Stapling down the facts on BIM SAHBs. In order to accomplish a challenging NMR analysis of the hit-and-run interaction between BIM BH3 and BAX (left), we adjusted the sequence of our prototype high α-helicity, high affinity, and cell permeable BIM SAHB_A (146–166) peptide^, (right) to enhance its solubility and weaken (i.e., slow down) its BAX-activating capability (left). Czabotar and colleagues from WEHI and Genentech also successfully applied this refashioned BIM SAHB_A (145–164) peptide for structural determination (left) (“Yes” arrow). However, the authors misapplied the weakened-by-design BIM SAHB_A (145–164) construct in binding and cellular studies (“No” arrow) and predictably observed no cellular activity, yet broadly concluded that stapling BIM BH3 does not enhance its binding affinity or biological activity.

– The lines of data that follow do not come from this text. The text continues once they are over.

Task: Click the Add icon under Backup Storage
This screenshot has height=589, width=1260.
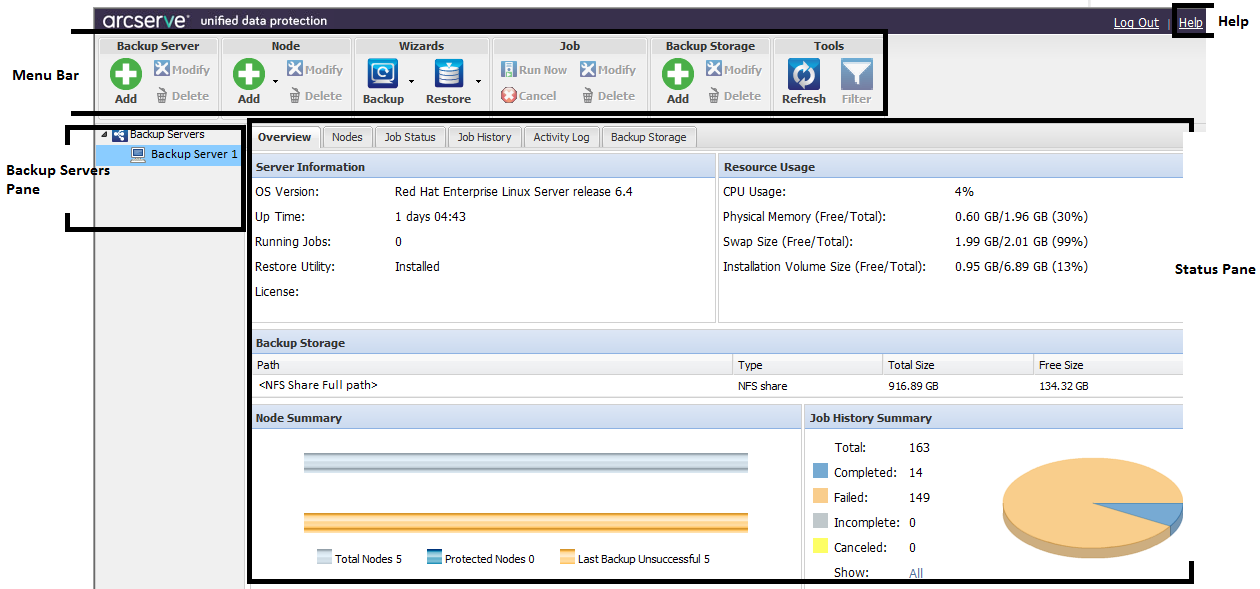Action: [677, 75]
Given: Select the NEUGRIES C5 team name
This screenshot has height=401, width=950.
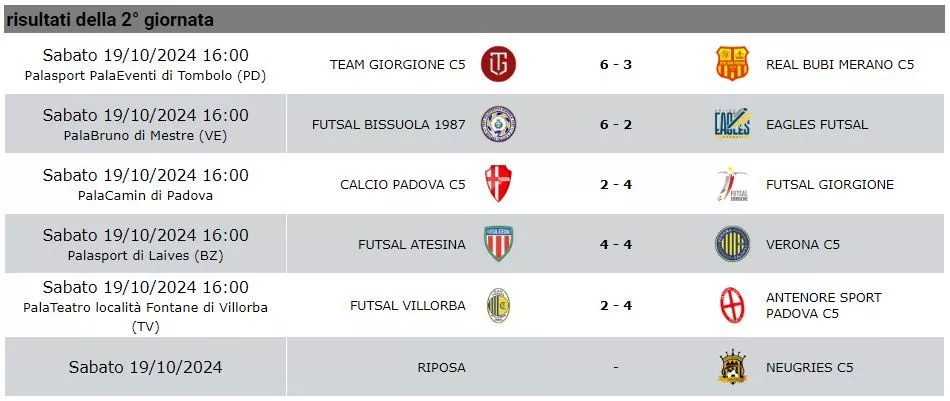Looking at the screenshot, I should pyautogui.click(x=809, y=367).
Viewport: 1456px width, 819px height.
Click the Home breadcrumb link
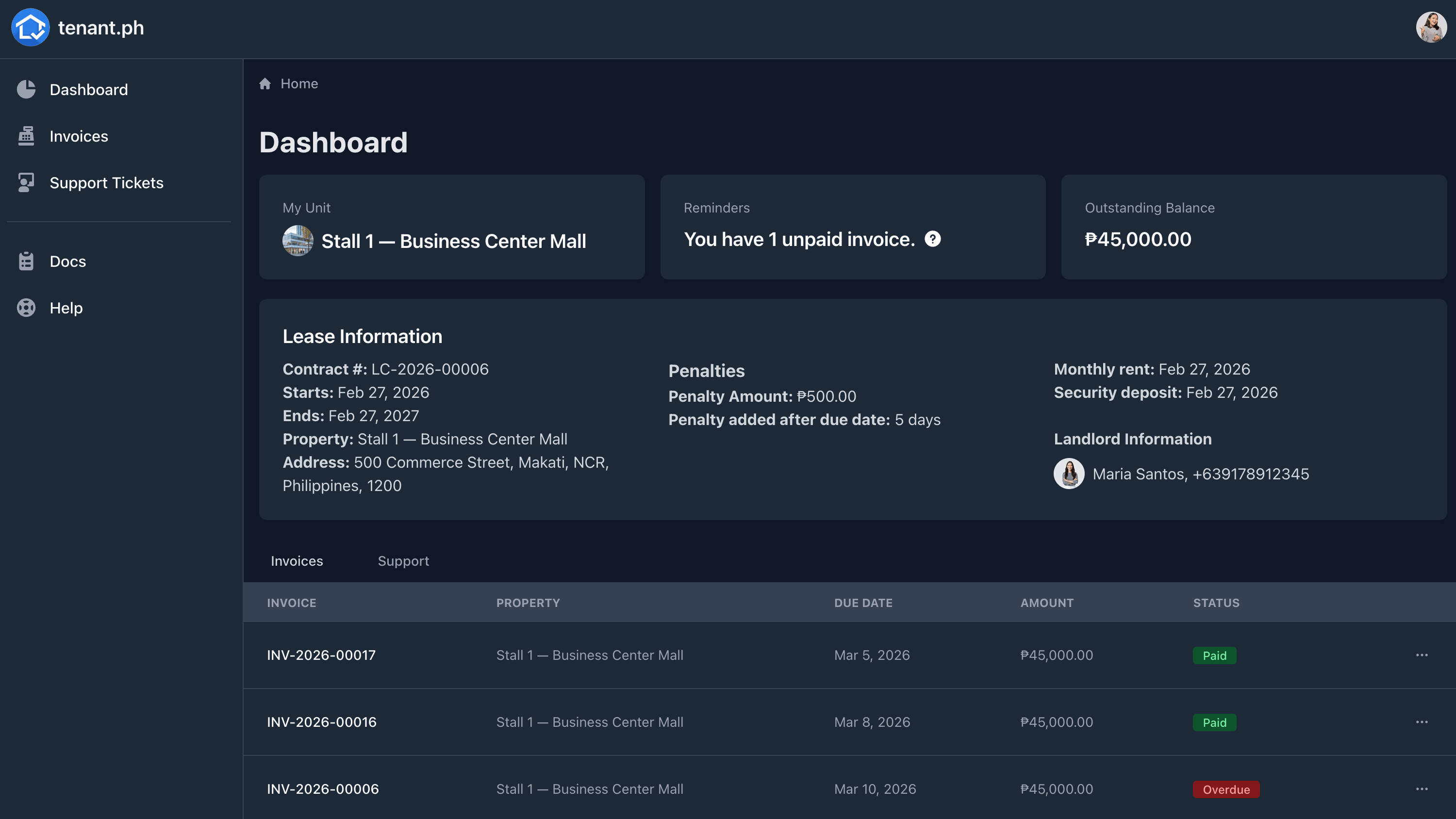[299, 83]
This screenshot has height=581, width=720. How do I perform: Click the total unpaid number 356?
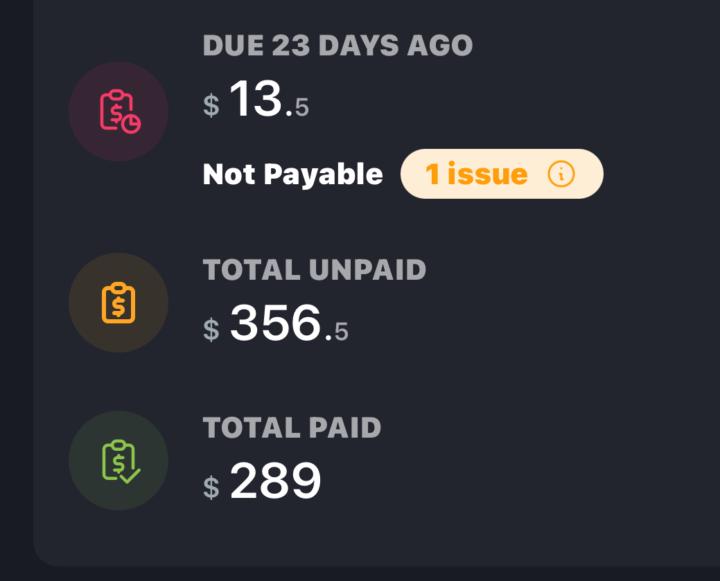click(x=276, y=324)
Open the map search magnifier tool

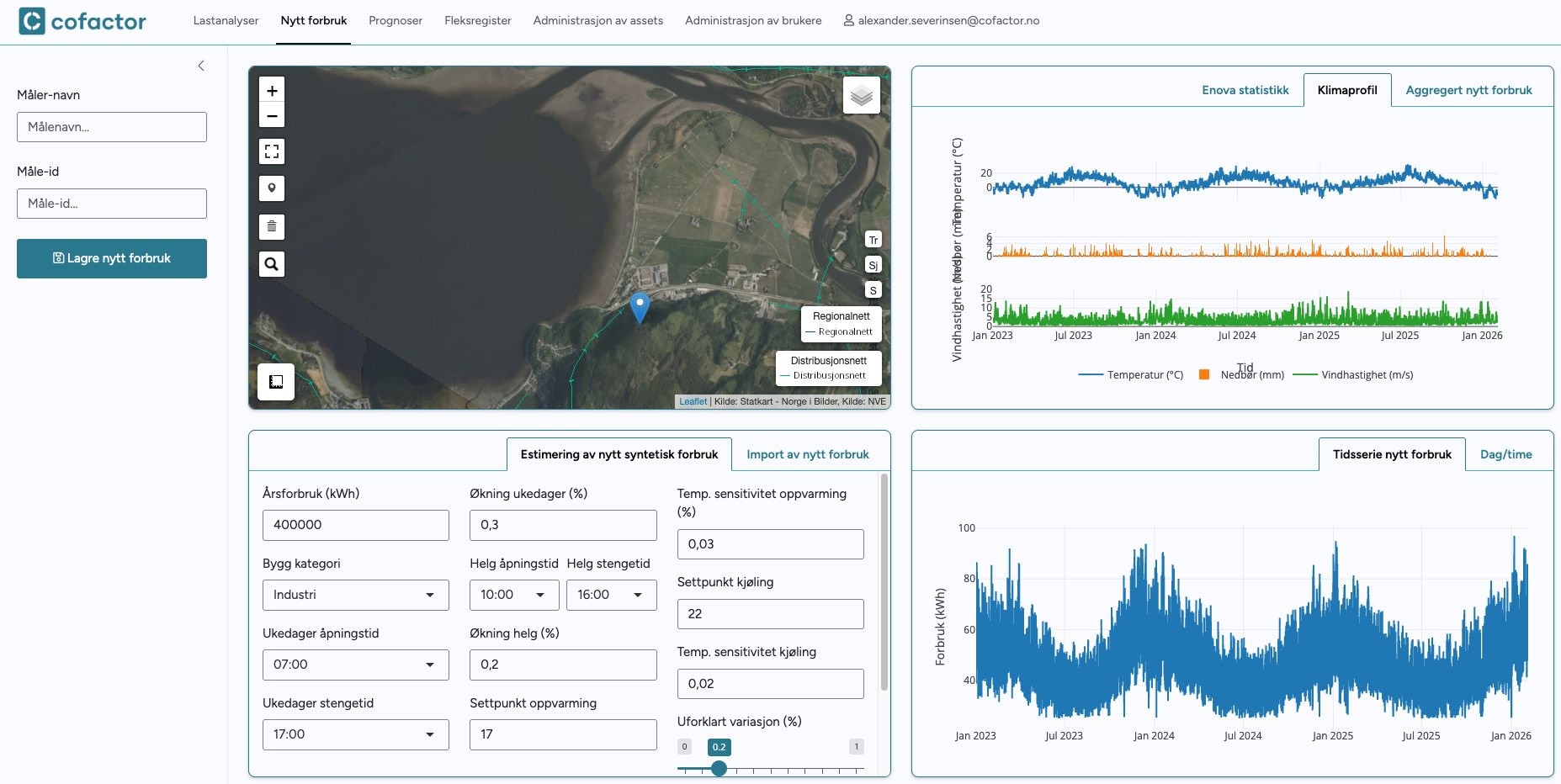pos(272,264)
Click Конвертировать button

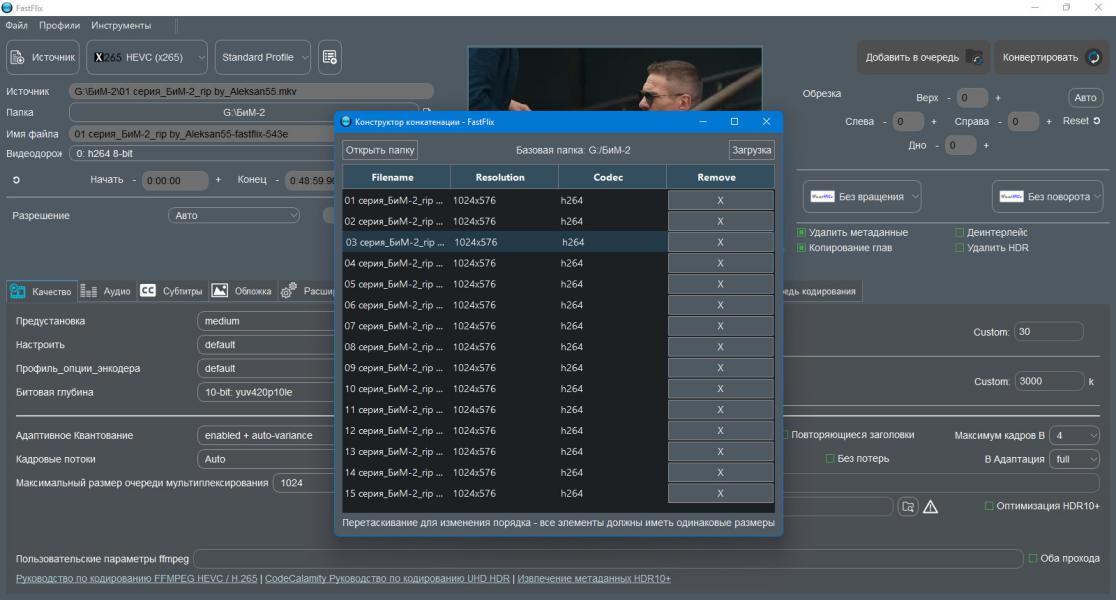click(x=1051, y=57)
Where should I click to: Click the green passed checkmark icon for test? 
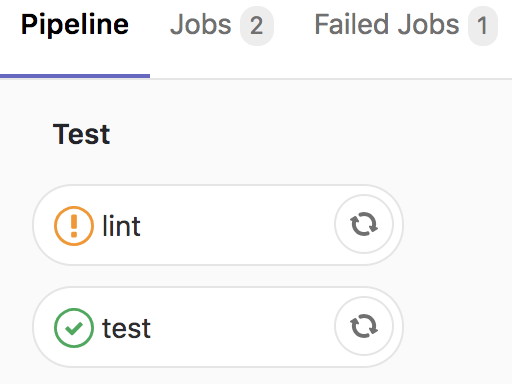(x=74, y=328)
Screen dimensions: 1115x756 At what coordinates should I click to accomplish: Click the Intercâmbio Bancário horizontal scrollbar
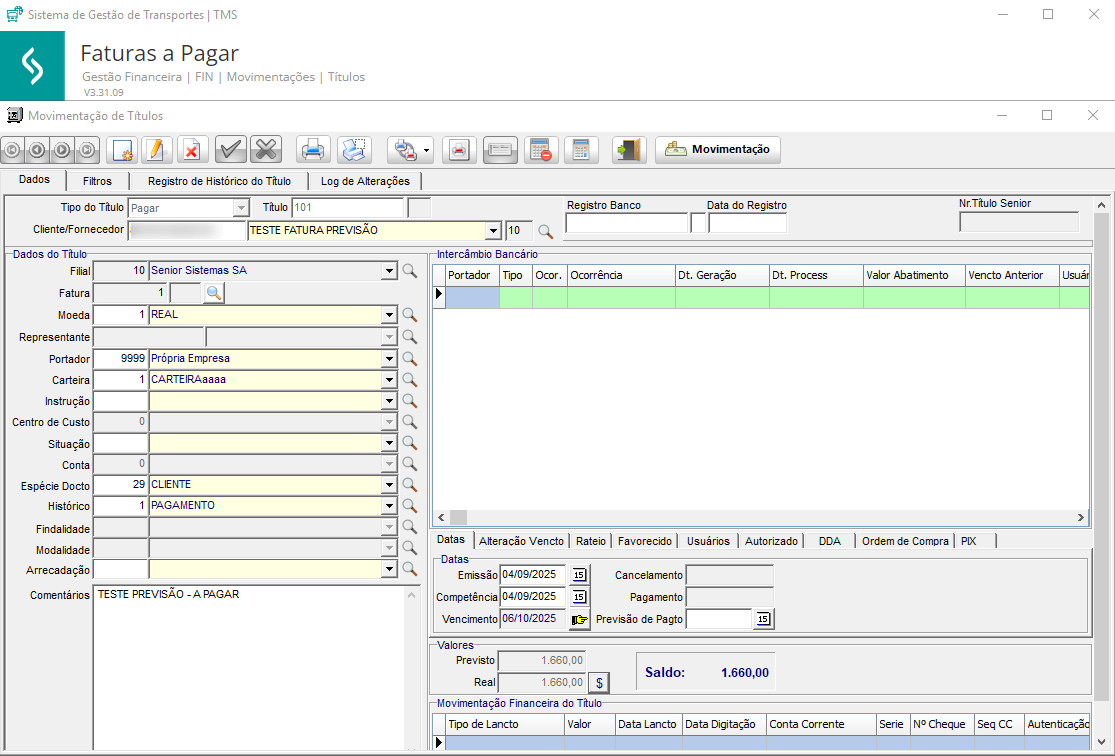coord(760,517)
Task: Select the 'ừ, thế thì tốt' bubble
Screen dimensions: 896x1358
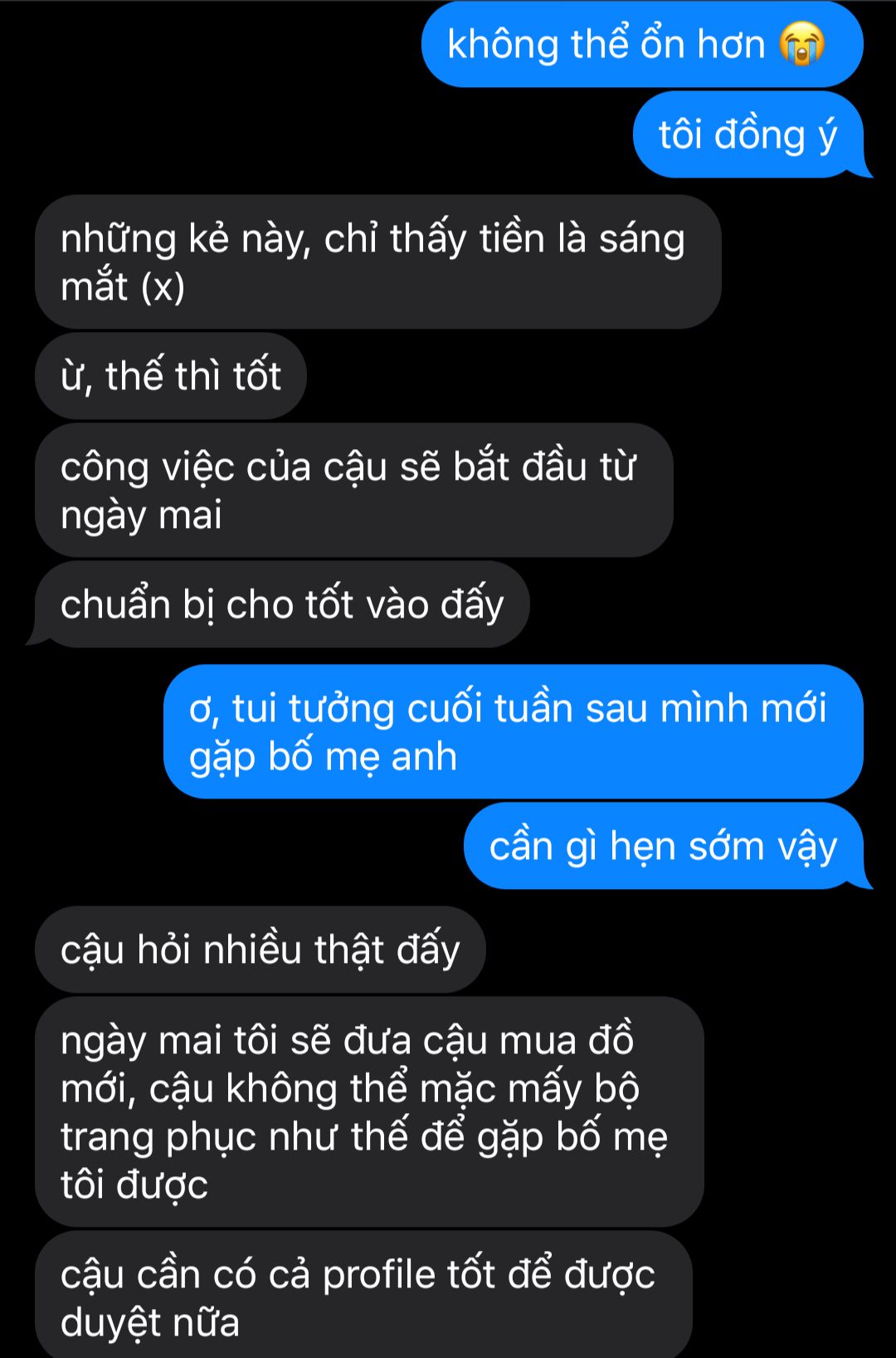Action: click(x=171, y=375)
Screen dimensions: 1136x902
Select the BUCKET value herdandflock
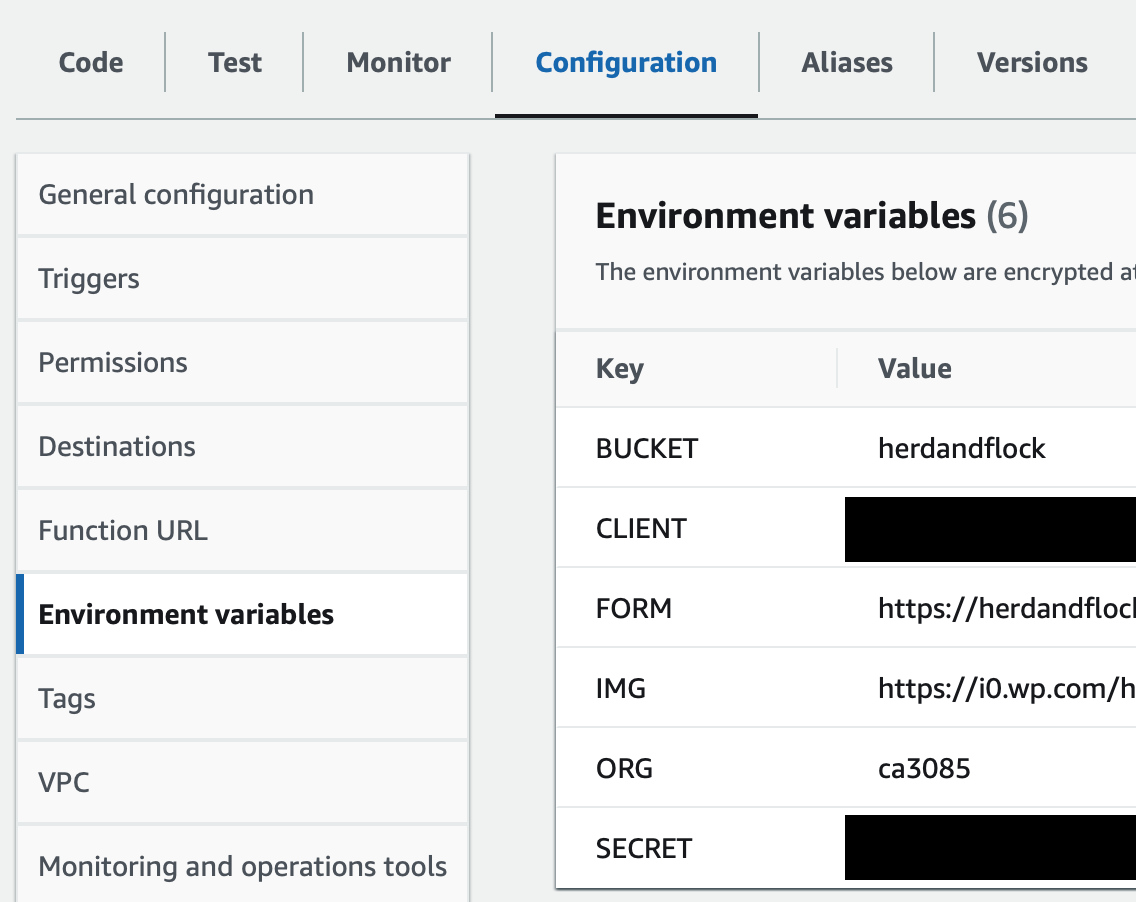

In response to our recent correspondence, Czabotar and co-authors have now tested the correct BIM peptide (right) in leukemia cells and successfully reproduced our published results.To facilitate the successful application of peptide stapling, a rigorous and detail-oriented approach is required and includes careful consideration of the sequence, biophysical, biochemical, structural, cellular uptake, and biological properties of discrete stapled peptide constructs (“Yes” arrows).

Figure 10

Growth of stapled peptide applications for biomedical discovery and drug development. (A) Since the original reports of the all-hydrocarbon cross-linked peptide helix and its proof-of-concept utility for signal transduction research, cellular delivery, and therapeutic targeting, there has been increased accessibility to and successful application of the technology by us and many other laboratories, as indicated by the growing number of yearly stapled peptide publications. (B) Stapled peptides serve as versatile probes for protein interaction research and as prototype therapeutics for modulating extracellular and intracellular protein targets.